The president’s decision on whom to nominate to be the next Federal
Reserve chair increasingly appears to be coming down to Larry Summers
and Janet Yellen. Ezra describes well what appears to be the state of
play here:
The president, or at least the people close to him, are leaning toward
Summers, but are in the midst of assessing just how stiff the blowback
will be if the polarizing former treasury secretary gets the nod.
But let’s back up a minute. What are the traits we really want in a
successful Federal Reserve chair, and what do we know about Summers’s
and Yellen’s capabilities, and limits, on each?
First things first: No one is really qualified to be chairman of the
Federal Reserve until they’ve done the job for a while, and some not
even at that point (cough G. William Miller).
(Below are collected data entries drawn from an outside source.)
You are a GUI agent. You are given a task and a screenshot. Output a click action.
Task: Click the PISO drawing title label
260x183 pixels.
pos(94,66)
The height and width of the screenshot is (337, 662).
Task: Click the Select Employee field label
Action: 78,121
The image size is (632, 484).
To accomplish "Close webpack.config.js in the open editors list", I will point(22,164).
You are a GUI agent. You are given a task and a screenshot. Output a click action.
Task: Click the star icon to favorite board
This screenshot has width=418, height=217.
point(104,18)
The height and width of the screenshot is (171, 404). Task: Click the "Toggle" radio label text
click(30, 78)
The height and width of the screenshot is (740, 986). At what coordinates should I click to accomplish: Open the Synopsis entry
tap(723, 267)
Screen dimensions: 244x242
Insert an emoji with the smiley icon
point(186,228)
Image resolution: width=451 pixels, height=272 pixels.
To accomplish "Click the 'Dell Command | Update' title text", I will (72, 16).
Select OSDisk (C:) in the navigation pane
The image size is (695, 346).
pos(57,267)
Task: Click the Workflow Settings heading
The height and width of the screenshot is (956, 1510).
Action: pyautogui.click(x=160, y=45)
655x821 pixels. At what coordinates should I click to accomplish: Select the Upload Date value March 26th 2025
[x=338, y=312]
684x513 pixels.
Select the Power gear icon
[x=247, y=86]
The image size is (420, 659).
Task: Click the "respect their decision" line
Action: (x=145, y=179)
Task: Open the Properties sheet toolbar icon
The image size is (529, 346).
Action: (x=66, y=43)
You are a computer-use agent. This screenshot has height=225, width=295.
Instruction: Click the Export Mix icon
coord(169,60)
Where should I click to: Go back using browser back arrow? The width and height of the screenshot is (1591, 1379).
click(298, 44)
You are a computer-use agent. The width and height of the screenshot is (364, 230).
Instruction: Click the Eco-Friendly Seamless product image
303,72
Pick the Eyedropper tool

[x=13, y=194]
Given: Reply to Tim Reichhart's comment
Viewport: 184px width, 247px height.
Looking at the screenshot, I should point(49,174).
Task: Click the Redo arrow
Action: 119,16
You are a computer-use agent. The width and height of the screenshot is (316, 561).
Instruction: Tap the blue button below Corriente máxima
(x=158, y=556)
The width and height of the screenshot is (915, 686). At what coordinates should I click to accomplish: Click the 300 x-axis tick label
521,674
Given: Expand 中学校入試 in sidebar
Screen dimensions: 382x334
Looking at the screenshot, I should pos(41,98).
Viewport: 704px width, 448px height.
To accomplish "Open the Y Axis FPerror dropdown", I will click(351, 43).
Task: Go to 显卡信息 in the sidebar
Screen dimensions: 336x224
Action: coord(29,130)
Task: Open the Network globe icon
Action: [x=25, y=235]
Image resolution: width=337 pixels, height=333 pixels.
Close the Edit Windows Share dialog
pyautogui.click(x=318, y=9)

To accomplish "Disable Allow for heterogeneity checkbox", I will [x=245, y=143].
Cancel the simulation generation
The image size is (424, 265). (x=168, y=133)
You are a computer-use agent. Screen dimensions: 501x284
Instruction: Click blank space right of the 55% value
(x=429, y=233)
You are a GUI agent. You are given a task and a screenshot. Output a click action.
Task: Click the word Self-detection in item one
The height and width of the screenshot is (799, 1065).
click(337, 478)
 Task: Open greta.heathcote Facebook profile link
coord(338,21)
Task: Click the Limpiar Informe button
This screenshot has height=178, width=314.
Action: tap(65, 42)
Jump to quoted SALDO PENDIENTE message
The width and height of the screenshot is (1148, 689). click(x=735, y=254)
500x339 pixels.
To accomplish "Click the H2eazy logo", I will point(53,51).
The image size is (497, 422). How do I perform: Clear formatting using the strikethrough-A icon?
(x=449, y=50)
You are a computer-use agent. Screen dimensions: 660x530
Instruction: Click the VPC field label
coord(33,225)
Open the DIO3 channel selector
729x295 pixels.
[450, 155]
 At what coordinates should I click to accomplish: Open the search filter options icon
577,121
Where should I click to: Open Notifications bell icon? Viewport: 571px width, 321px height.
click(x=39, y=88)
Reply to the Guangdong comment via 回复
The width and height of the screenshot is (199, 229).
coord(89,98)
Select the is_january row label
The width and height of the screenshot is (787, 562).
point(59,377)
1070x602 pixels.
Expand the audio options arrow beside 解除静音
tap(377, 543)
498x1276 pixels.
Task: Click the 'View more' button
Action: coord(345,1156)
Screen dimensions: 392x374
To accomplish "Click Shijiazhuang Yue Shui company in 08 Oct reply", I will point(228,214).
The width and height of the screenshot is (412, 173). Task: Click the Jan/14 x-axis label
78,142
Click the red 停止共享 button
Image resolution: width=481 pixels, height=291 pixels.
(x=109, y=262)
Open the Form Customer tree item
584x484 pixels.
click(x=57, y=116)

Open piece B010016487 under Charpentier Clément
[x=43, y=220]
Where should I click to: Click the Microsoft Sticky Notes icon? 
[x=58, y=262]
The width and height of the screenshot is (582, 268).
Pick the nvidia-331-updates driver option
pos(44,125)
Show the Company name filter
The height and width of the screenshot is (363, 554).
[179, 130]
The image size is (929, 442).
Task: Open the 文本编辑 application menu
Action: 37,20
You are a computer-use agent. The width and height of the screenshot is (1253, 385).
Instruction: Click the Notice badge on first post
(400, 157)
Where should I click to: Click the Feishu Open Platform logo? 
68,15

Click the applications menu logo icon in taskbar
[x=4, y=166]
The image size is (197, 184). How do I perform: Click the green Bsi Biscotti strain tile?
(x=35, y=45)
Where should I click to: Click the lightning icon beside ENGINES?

It is in many ways an impossible job, requiring a person to be
simultaneously a skilled economist, crisis manager, politician,
administrator, and regulator; Bernanke himself was in some key respects
underqualified when he was first nominated for the job in 2005.
That is not a problem either Yellen or Summers would face. Both are,
on paper, extraordinarily qualified, having spent many years at the
highest levels of economic policymaking. But what do we know about their
specific skills and weaknesses on each of those frontiers? Here’s some
analysis, based on years of closely watching both Summers and Yellen and
conversations with those who have worked for or with them.
Economist. Above all else, the Fed chair needs to
make the right calls: When to hike interest rates, when to buy more
bonds or fewer. And that requires excellent macroeconomic judgment. Both
Yellen and Summers are accomplished academic economists with a long track record of publishing journal articles on macroeconomic topics.
Yellen is one of the key engineers of the Fed’s current strategy of
pairing monthly bond purchases with “forward guidance” to explain to
markets the future path of policy. Summers has been largely quiet about
his views on the proper direction of monetary policy in recent years, no
doubt in part to maintain viability as a possible nominee for Fed chair
(though the Financial Times reported today that he expressed skepticism
about the effectiveness of quantitative easing at a private conference
recently). Add it all up, and we just don’t know in advance how a
Summers Fed might differ from the Bernanke Fed, though we do know that
Yellen is almost certain to maintain continuity with the strategy she
helped put in place.
Crisis manager. When the financial feces hits the
fan, the chairman of the Federal Reserve invariably plays a crucial role
cleaning it up, as Bernanke knows all too well. The White House, according to Ezra’s reporting,
tends to view Summers more favorably on this count. It is true that he
was a key member of the team that led the response to international
crises in the late 1990s (his presence on the famous Time magazine
“Committee to Save the World” cover may seem cringe-inducing now,
however).
Yellen was at the San Francisco Fed during the darkest days of the
Fed’s response to the current crisis, not among Bernanke inner circle in
Washington and New York making the nitty-gritty, middle-of-the-night
decisions on whether to bail out this investment bank or that insurance
company. People who have worked with her describe her as exceptionally
careful and deliberative—usually desirable qualities in a central
banker. The question is whether, if a crisis hits during a Yellen
chairmanship, she can make the fast decisions with imperfect information
that are inherent to responding to a crisis. It’s worth adding that
Bernanke had no real relevant experience in this area before becoming
chair, and acquitted himself remarkably well.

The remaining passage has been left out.